Check each line below for the word "card", then please report how many lines have it and nothing more.

++++++

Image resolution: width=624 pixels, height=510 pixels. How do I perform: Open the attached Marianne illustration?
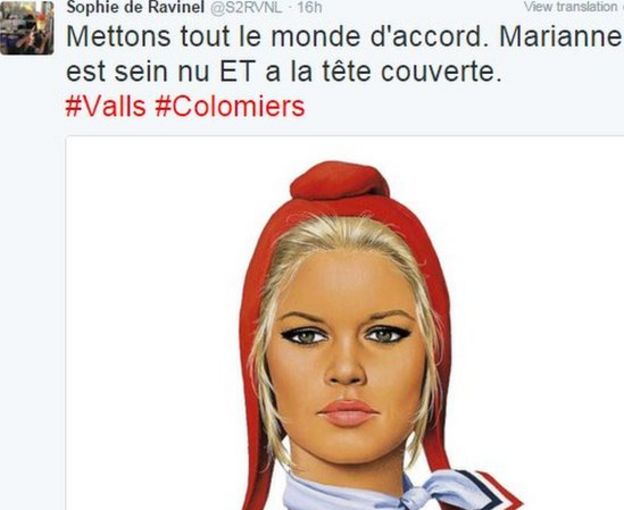(x=345, y=323)
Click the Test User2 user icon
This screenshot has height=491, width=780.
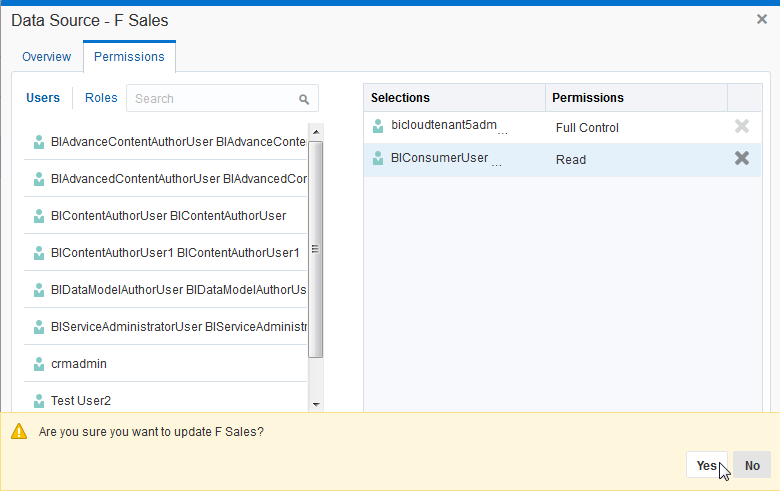(39, 401)
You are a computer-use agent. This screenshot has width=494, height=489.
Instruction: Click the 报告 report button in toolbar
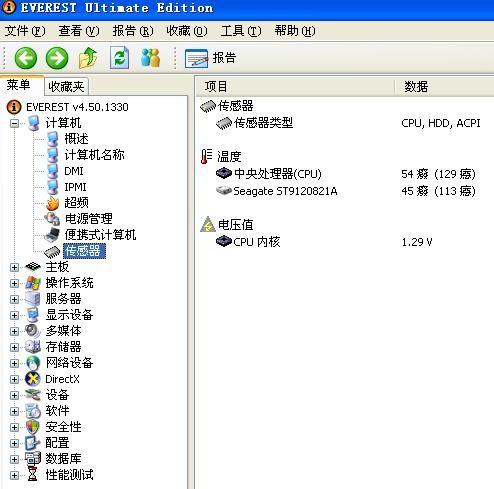pyautogui.click(x=211, y=58)
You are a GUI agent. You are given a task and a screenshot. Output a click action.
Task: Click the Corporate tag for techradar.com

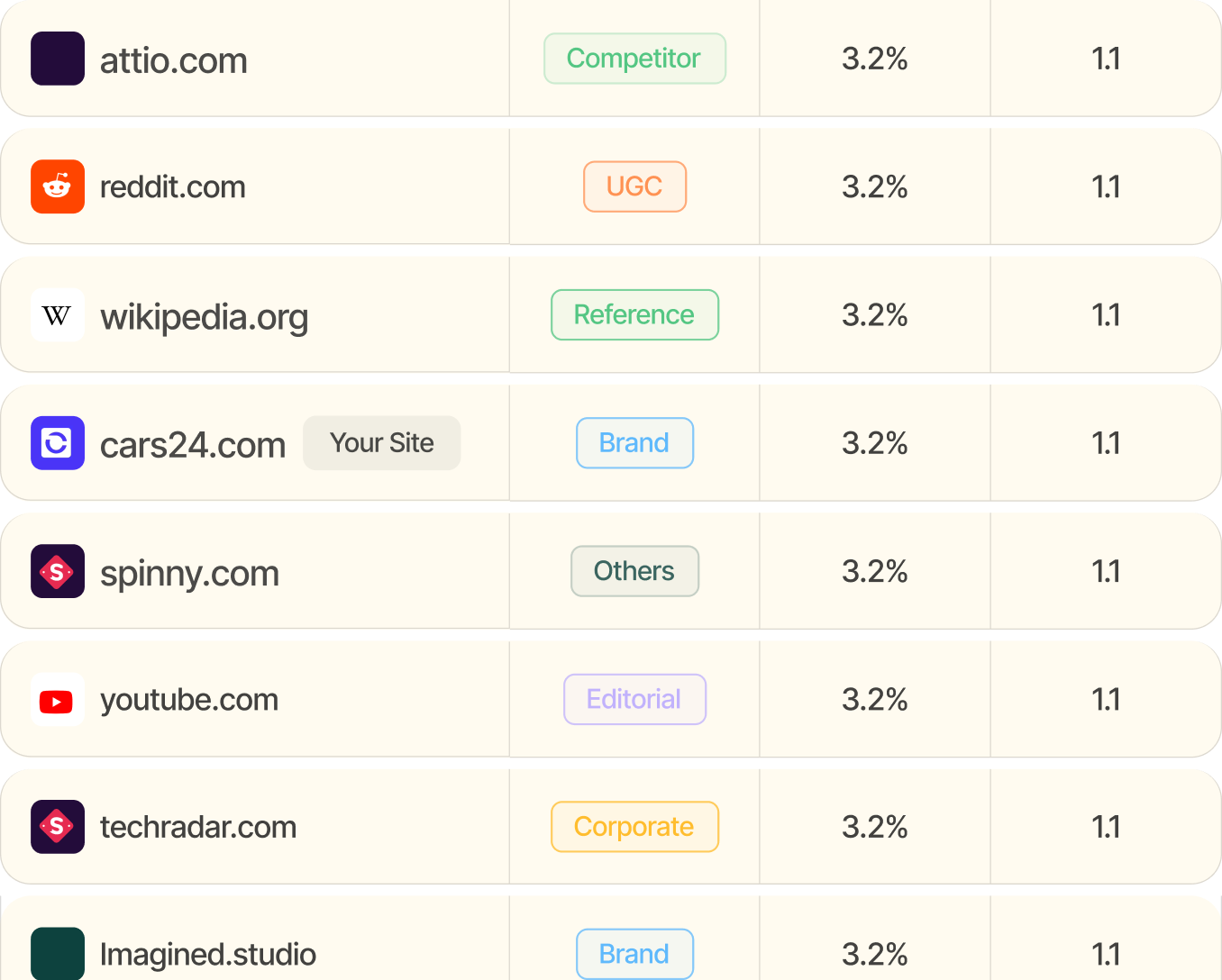pyautogui.click(x=634, y=827)
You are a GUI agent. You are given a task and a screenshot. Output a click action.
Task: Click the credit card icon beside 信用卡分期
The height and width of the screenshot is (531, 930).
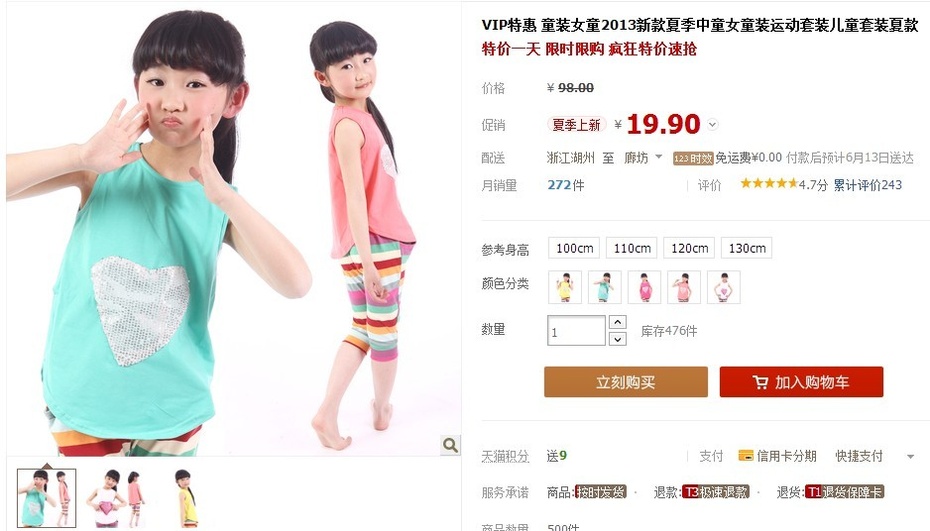click(746, 456)
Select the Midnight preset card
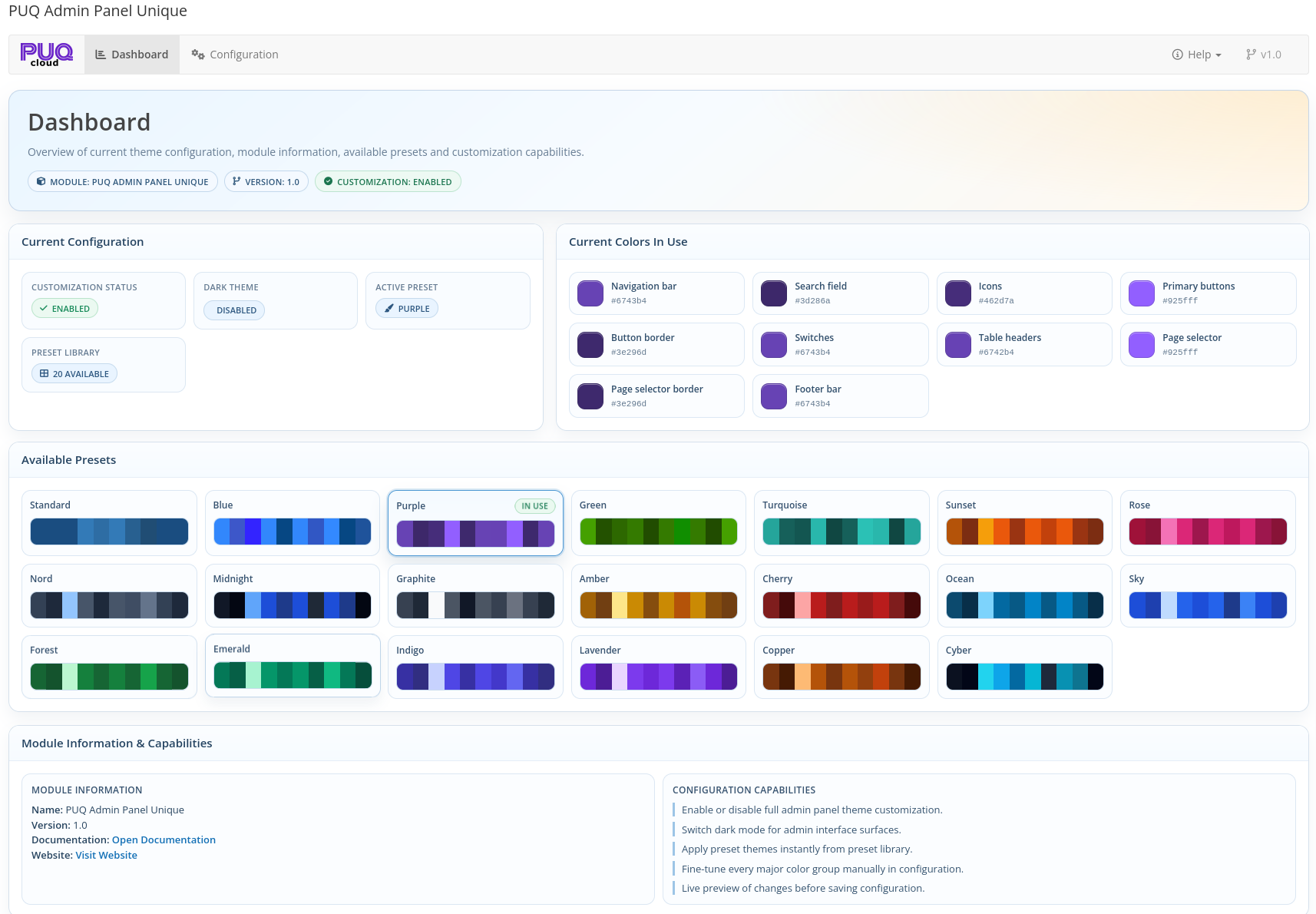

++++++

*YOUR RESPONSE*
2